Top of Exercise passage

Musician protecting his hearing from hearing loss.

Do you crank the volume up when your favorite tune comes on the radio? Many people do that. When you pump up the music, you can feel it in your gut. And it’s enjoyable. But there’s one thing you should understand: there can also be appreciable damage done.

In the past we weren’t aware of the relationship between hearing loss and music. That has a lot to do with volume (both when it comes to sound intensity and the number of listening sessions in a day). And many musicians are rethinking how they approach managing the volume of their music.

Hearing Loss And Musicians

It’s a pretty famous irony that, later in life, classical composer Ludwig van Beethoven was hard of hearing. He was only able to hear his compositions internally. There’s even one story about how the composer was conducting one of his symphonies and had to be turned around when his performance was finished because he couldn’t hear the thundering applause of the crowd.

Bottom of Exercise passage
Top of Material shown

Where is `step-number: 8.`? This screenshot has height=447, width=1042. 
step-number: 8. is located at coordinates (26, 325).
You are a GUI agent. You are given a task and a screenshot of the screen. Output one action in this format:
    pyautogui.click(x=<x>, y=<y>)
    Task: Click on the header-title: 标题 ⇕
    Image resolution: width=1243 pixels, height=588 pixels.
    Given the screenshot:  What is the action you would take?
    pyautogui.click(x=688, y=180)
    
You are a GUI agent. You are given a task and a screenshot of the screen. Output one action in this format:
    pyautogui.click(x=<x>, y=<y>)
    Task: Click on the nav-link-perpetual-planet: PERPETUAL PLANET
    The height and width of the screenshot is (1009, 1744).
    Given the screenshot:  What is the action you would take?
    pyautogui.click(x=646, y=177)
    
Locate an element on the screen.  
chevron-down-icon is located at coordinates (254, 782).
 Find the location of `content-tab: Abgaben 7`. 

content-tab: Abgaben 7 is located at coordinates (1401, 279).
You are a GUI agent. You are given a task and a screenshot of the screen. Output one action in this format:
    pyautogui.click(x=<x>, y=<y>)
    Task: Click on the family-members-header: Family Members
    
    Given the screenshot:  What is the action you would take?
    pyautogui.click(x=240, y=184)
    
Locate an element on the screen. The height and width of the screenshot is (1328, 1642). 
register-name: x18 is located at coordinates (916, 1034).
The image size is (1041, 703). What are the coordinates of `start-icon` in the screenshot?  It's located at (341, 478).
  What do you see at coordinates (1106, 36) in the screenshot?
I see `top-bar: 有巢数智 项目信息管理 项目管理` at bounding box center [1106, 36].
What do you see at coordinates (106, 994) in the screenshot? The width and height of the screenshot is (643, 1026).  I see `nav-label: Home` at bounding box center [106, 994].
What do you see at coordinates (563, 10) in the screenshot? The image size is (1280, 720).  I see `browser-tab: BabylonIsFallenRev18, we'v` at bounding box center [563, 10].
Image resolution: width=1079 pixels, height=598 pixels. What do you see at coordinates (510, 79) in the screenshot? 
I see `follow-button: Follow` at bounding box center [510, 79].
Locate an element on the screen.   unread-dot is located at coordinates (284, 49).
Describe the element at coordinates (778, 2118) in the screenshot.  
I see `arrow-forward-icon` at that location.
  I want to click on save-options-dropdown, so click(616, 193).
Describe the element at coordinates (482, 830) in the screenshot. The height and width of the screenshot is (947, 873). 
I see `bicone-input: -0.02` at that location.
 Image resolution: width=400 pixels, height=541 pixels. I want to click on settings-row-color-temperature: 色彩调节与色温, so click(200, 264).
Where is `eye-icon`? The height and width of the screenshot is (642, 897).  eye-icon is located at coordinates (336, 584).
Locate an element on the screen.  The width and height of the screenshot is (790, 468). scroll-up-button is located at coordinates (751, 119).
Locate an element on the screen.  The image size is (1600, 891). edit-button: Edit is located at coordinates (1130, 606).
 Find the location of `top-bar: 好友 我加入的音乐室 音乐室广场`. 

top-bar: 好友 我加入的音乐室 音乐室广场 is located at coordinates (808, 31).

Bottom of Material shown

__Activity 1__.
In the hearing loss article, why did Beethoven have to be turned around after conducting one of his symphonies?
__Activity 2__.
Please extract the part of the hearing loss article from "Musician protecting his" up to and including "of their music.".
You won't need the data for anything here.

__Written response 1__.
He couldn't hear the crowd's thundering applause.

__Written response 2__.
Musician protecting his hearing from hearing loss.

Do you crank the volume up when your favorite tune comes on the radio? Many people do that. When you pump up the music, you can feel it in your gut. And it’s enjoyable. But there’s one thing you should understand: there can also be appreciable damage done.

In the past we weren’t aware of the relationship between hearing loss and music. That has a lot to do with volume (both when it comes to sound intensity and the number of listening sessions in a day). And many musicians are rethinking how they approach managing the volume of their music.